What we also need to acknowledge, alongside these acts of physical violence, is that emotional and psychological violence are also physical.  My mind and heart reside within my body.  When I am made to feel inferior I feel the pain of it within my body.  

I have been the target of abuse from more than one narcissist in my life.  I am prone to anxiety and codependency, which has caused me to seek out confident people and their praise.  I have turned a blind eye to discrepancies in the behaviors of narcissists and repeatedly agreed with them when the called me crazy, disrespectful, and incompetent.  I have cared for them and emotionally supported them in the midst of their temper tantrums and pity parties.  It has destroyed my sense of self-worth and caused me to lose touch with reality and my own needs and values.  It has damaged many of my significant, healthy relationships with other people, who I neglected or injured in the process.  

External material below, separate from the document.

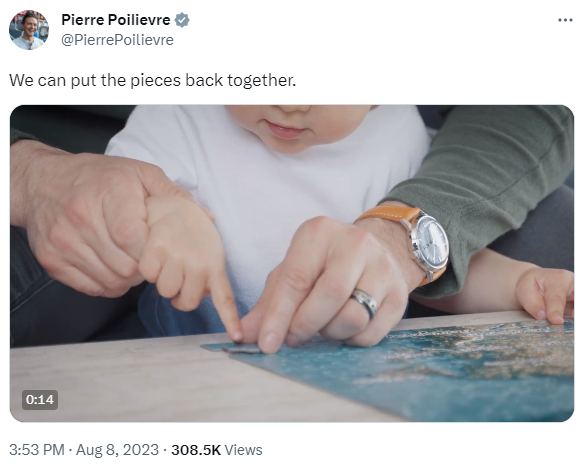Screen dimensions: 585x471
Task: Click the child's pointing finger in video
Action: 226,306
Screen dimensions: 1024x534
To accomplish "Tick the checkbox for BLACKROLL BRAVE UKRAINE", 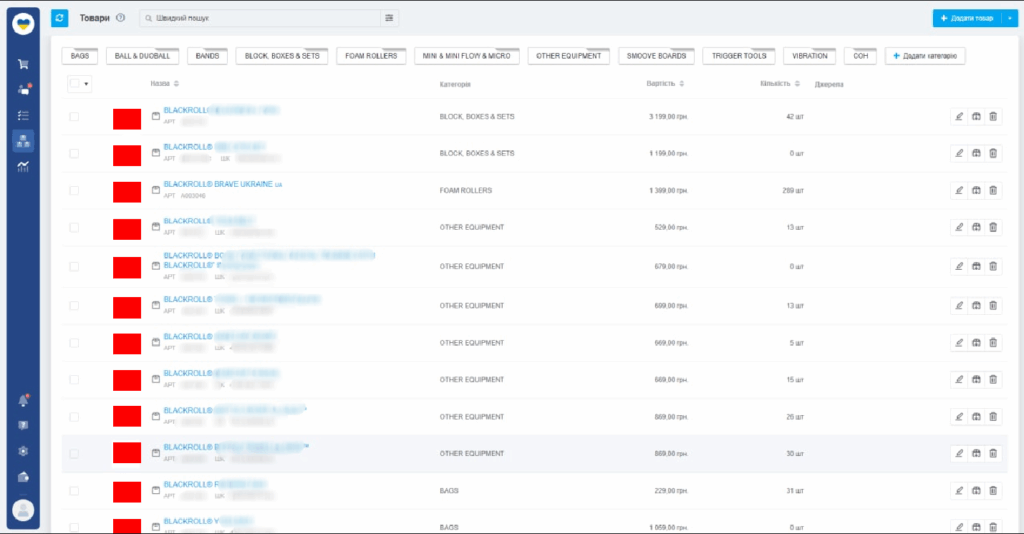I will point(74,190).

I know that narcissism stems from childhood abuse.  I have sincere empathy for what narcissists endured in their youth, what pain must have been afflicted on them to make them believe their only recourse was to establish themselves as the most powerful person in the room at all times.  That’s where my empathy ends.  To continue to empathize with abusers once they have established themselves in positions of power is to continue to forfeit the power to them and to sustain an unhealthy system.  

I am happy to be free of most of the narcissists of my past.  I have regained much of my self-worth and repaired some important relationships.  I am ready for the narcissist at the head of our nation to be out of the news and out of my life.  As a woman, it is physically painful to me that a man who disrespects and disregards my humanity could be allowed to maintain a position of power, to make decisions that affect my livelihood.  As an American citizen I am exhausted from being repeatedly lied to.  

Friends and neighbors, I will not let this narcissist come between us.  I care for you and respect you.  You are valuable.  We all deserve better than the violent, divisive systems that have been created and upheld.  I wish us all the freedom to choose love and respect over self-preservation and dominance.